-- Start --

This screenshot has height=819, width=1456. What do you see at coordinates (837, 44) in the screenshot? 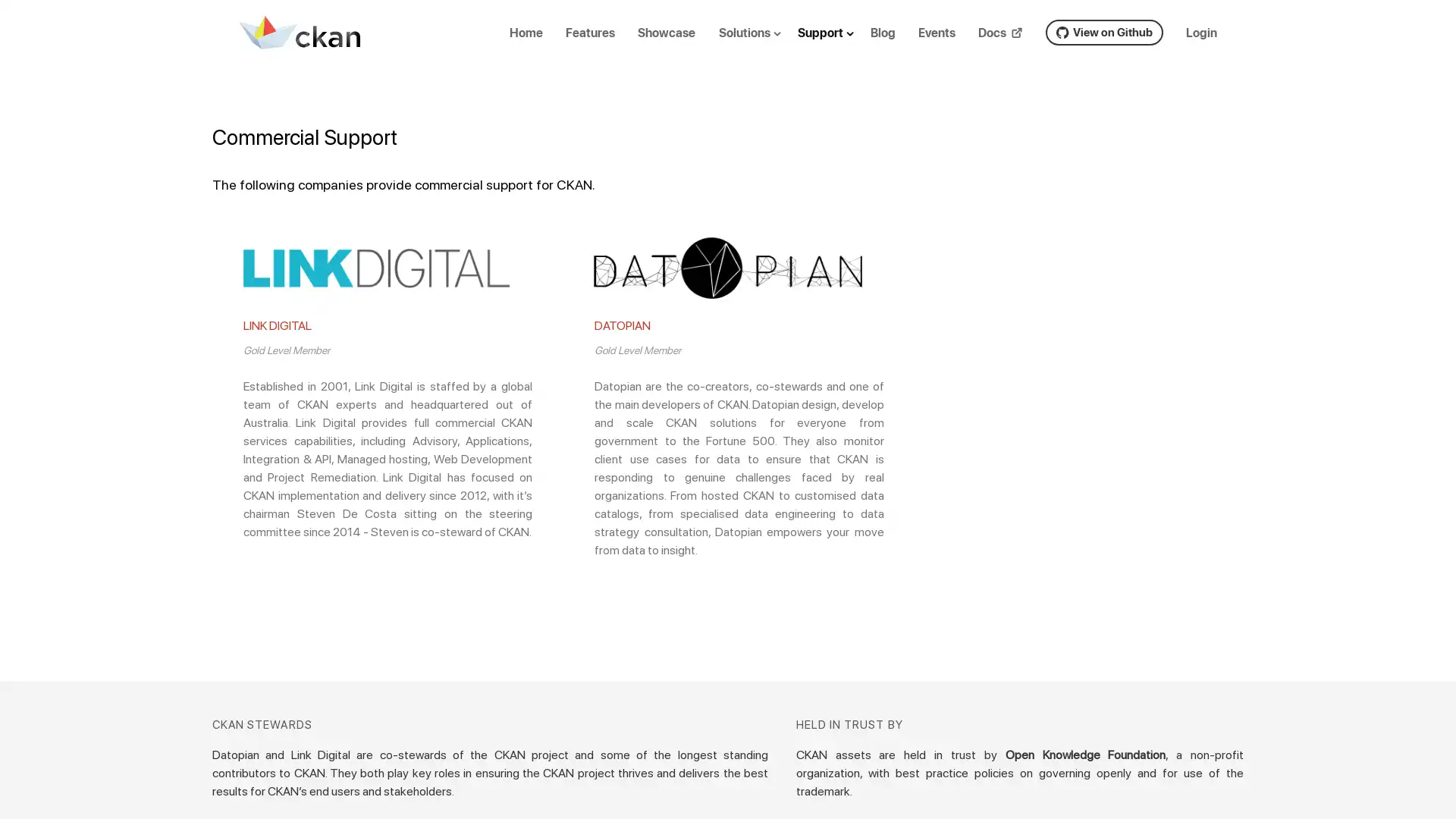
I see `Support` at bounding box center [837, 44].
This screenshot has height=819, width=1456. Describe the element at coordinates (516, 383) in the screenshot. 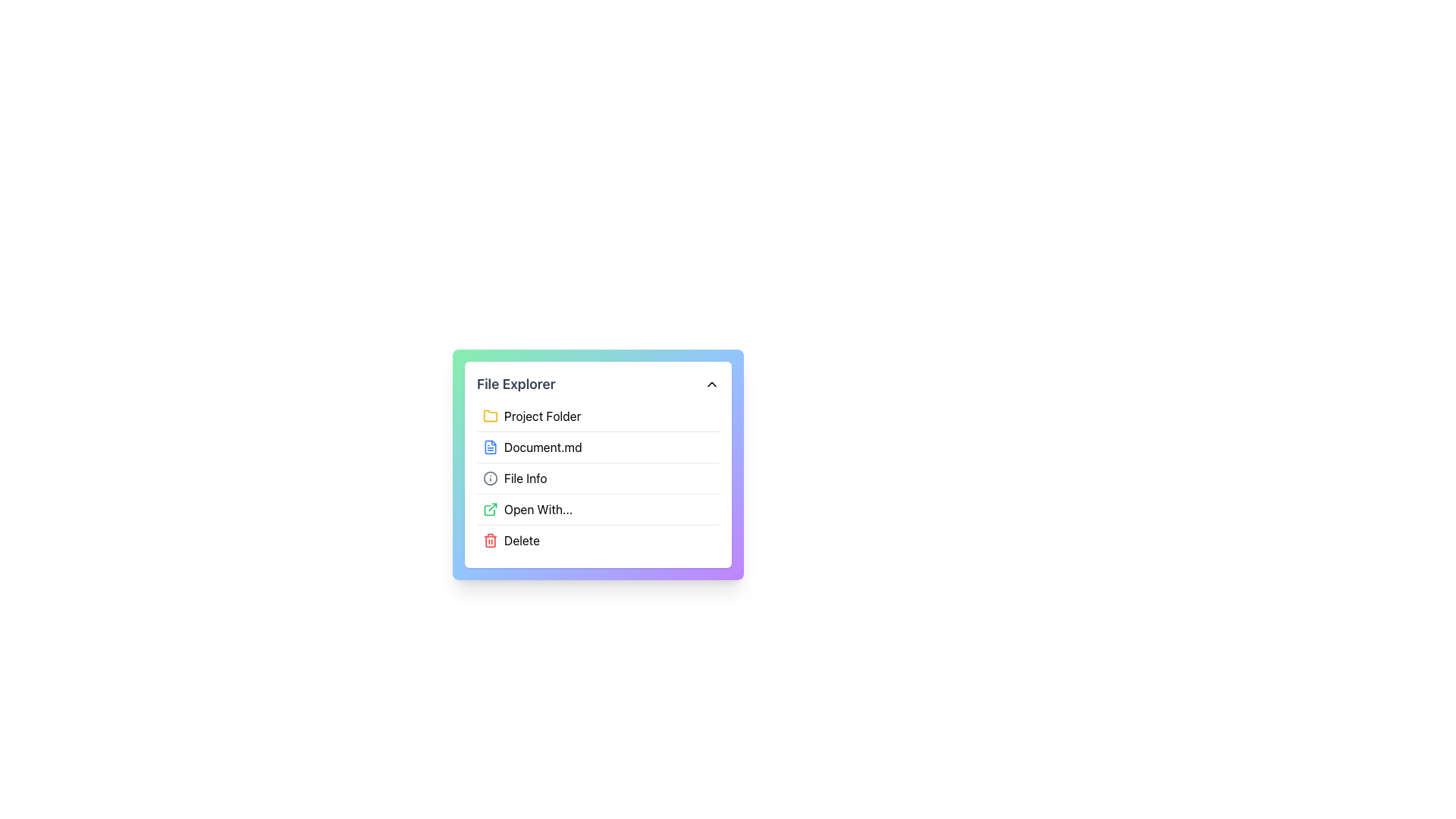

I see `the 'File Explorer' text label, which is prominently displayed in bold and dark gray at the top left of the drop-down interface` at that location.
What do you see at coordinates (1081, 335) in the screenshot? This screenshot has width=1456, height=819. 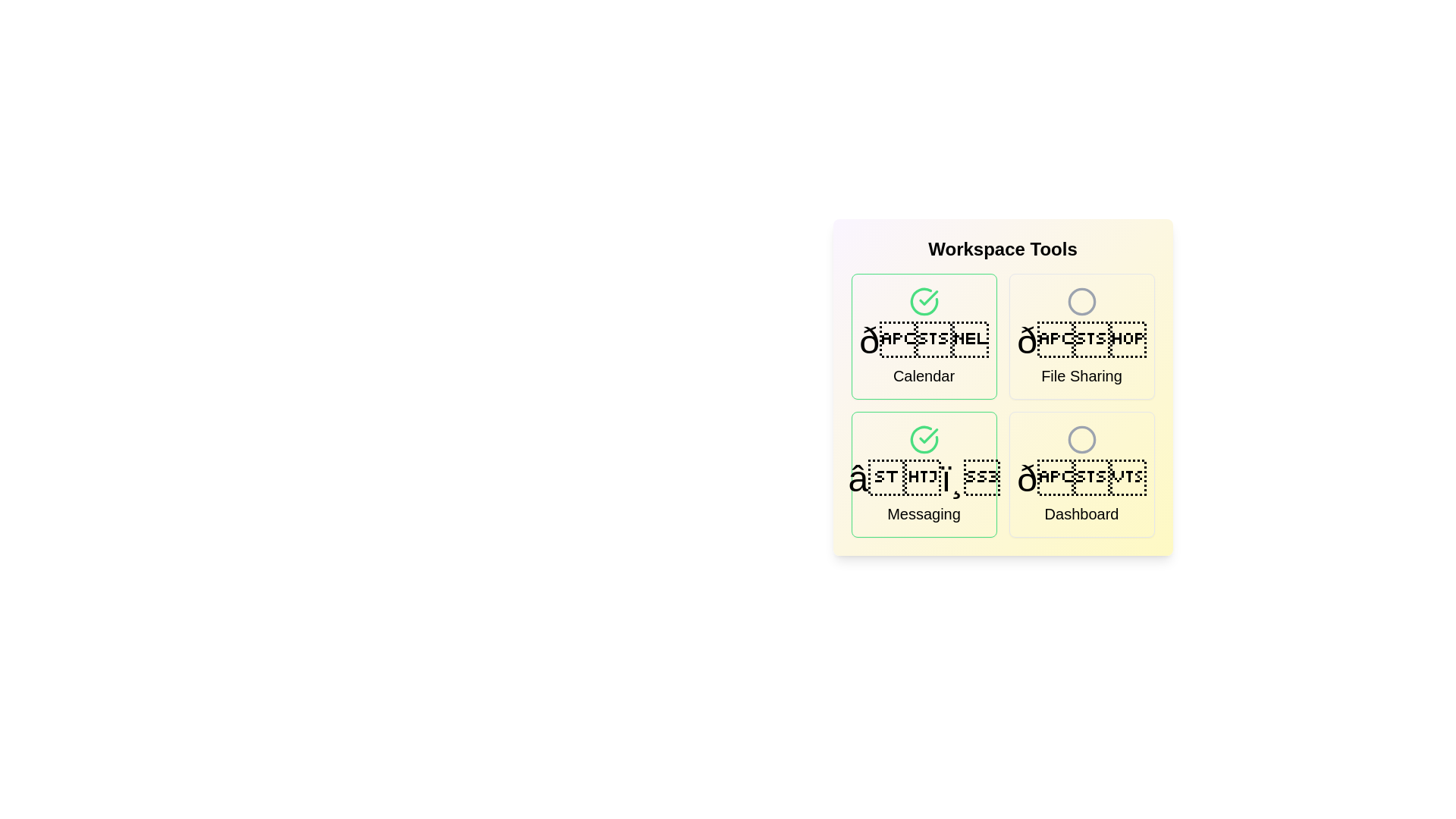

-- End --

-- What is asked --
Can you reproduce all of the entries above word for word, leaving the pictures out?

-- Answer in full --
This screenshot has height=819, width=1456. What do you see at coordinates (837, 44) in the screenshot? 
I see `Support` at bounding box center [837, 44].
This screenshot has height=819, width=1456. Describe the element at coordinates (516, 383) in the screenshot. 

I see `the 'File Explorer' text label, which is prominently displayed in bold and dark gray at the top left of the drop-down interface` at that location.
What do you see at coordinates (1081, 335) in the screenshot? This screenshot has width=1456, height=819. 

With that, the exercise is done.